Adolescents are the next generation of consumers and caretakers of animals. The main focus of this PhD is on adolescents’ consumer role, through which they have the potential to raise standards of farm animal welfare — to their satisfaction — if their preferences and concerns are translated into accurate market drivers and signals. The capacity of education to facilitate this potential and UK adolescents’ (13-15 year old) views on farm animal welfare were investigated by: (1) benchmarking current UK adolescent beliefs about, attitudes to, knowledge of and relevant behavioural intention regarding farm animal welfare through a cross-sectional survey, and investigating which variables measured contribute to variation in the latter, and (2) examining the influence of three different educational strategies, chosen to capture the diverse ways farm animal welfare may be taught, on such variables.

Overall, adolescents care about farm animal welfare, but have limited knowledge of relevant welfare issues or product labels, and weak welfare-relevant behavioural intentions. Where occurring, education-associated alterations in measured variables were small and transient. Fundamentally, several barriers preventing welfare-positive behavioural change and adolescent engagement were common across studies and made it difficult to identify which, if any, educational approach was more effective. Barriers occurred at the level of: adolescents, e.g. disempowerment and low perceived topic relevance; teachers, e.g. lack of confidence in material delivery; and curriculum, e.g. overload and a strong assessment focus.
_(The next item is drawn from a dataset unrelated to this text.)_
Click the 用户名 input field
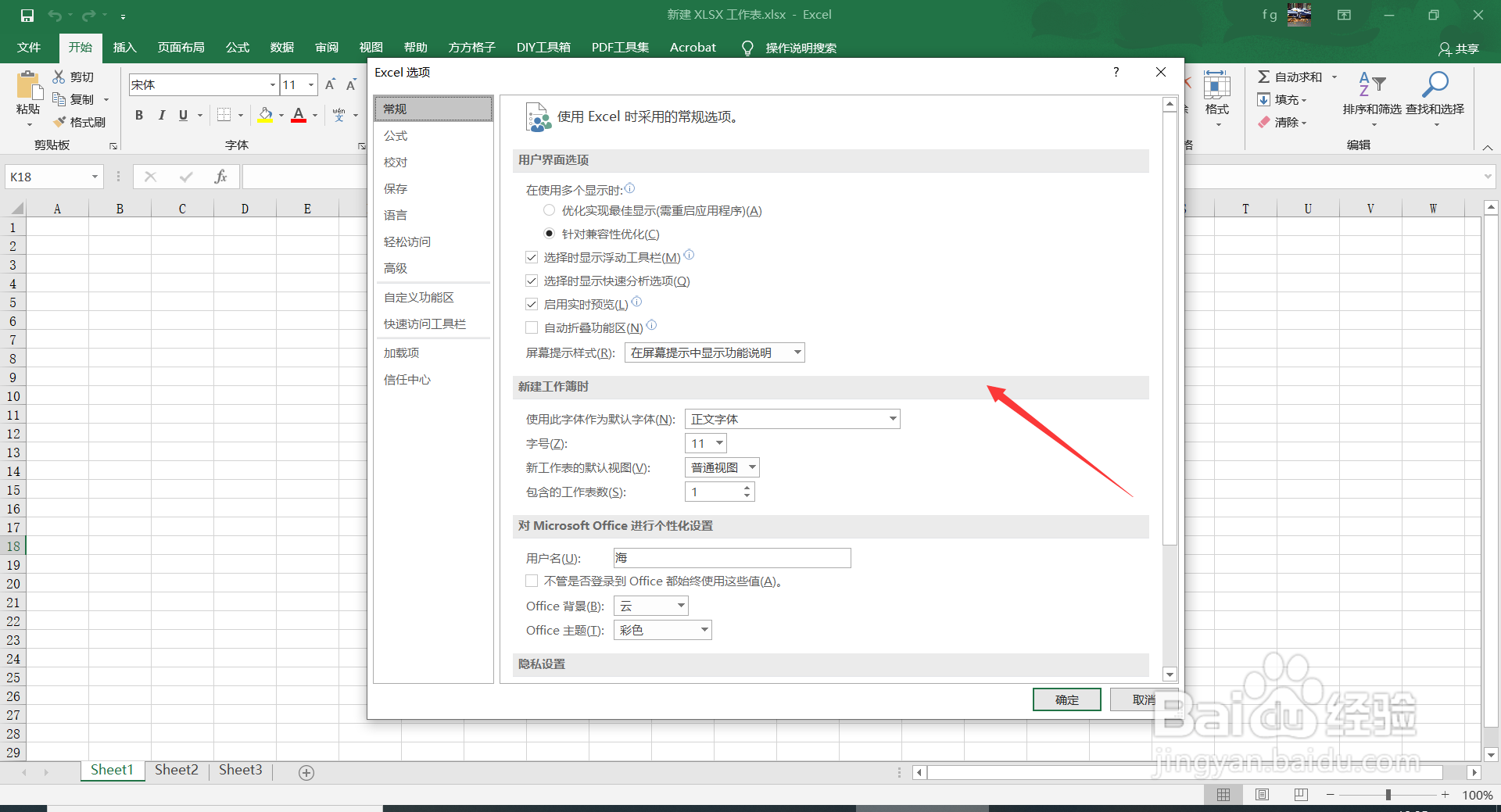The height and width of the screenshot is (812, 1501). pos(731,558)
To produce individuals who make informed decisions matching their concern for farm animal welfare, and to avoid key farm animal welfare drivers being entirely lost or remaining dormant in disengaged individuals, educational resources must incorporate removal or challenge to identified barriers.

Journal articles from my PhD are as below:

J Jamieson, MJ Reiss, D Allen, L Asher, M.O. Parker, CM Wathes and SM Abeyesinghe. Adolescents care but don’t feel responsible for farm animal welfare. Society and Animals. Published online at http://booksandjournals.brillonline.com/content/10.1163/15685306-12341283.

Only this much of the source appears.